Stored records
○ ○ ○ ○ ○ ○ ○

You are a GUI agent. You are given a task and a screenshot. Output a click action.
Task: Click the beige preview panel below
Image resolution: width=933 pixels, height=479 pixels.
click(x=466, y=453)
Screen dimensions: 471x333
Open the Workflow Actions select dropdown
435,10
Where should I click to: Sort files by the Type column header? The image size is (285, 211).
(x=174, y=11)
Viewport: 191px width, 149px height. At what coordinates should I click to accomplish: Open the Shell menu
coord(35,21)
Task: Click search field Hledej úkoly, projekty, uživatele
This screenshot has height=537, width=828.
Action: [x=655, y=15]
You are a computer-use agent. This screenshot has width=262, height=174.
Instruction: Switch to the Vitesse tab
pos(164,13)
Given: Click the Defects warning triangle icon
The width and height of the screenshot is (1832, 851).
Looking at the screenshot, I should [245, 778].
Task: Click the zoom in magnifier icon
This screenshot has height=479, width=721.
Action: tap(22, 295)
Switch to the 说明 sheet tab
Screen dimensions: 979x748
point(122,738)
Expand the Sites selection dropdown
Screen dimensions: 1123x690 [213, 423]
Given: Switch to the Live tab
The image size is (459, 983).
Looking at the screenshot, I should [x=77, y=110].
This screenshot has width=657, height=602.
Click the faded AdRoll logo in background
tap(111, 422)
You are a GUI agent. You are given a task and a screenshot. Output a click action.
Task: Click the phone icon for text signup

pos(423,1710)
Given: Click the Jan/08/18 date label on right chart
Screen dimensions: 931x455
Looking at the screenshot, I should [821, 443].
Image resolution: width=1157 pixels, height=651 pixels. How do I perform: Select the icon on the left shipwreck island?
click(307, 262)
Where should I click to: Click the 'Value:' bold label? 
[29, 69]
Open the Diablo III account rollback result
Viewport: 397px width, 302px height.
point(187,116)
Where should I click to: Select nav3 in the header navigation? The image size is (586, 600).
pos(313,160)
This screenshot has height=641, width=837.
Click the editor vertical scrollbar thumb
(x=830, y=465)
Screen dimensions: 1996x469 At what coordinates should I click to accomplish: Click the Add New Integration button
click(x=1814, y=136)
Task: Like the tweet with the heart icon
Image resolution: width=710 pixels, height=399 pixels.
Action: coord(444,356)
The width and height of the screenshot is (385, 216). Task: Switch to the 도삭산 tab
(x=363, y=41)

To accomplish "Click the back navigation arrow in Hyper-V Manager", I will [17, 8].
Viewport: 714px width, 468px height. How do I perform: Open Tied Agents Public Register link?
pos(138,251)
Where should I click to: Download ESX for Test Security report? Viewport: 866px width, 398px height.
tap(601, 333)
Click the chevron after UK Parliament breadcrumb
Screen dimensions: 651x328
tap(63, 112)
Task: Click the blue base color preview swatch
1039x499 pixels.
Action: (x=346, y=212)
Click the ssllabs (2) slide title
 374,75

○ ○ ○ ○ ○ ○ ○

• [TASK REQUIREMENTS]: Search the records for the string "preview" and, wherever a line contains it, please copy that line.

• [RESULT OF THIS EXERCISE]:
Task: Click the beige preview panel below
Task: Click the blue base color preview swatch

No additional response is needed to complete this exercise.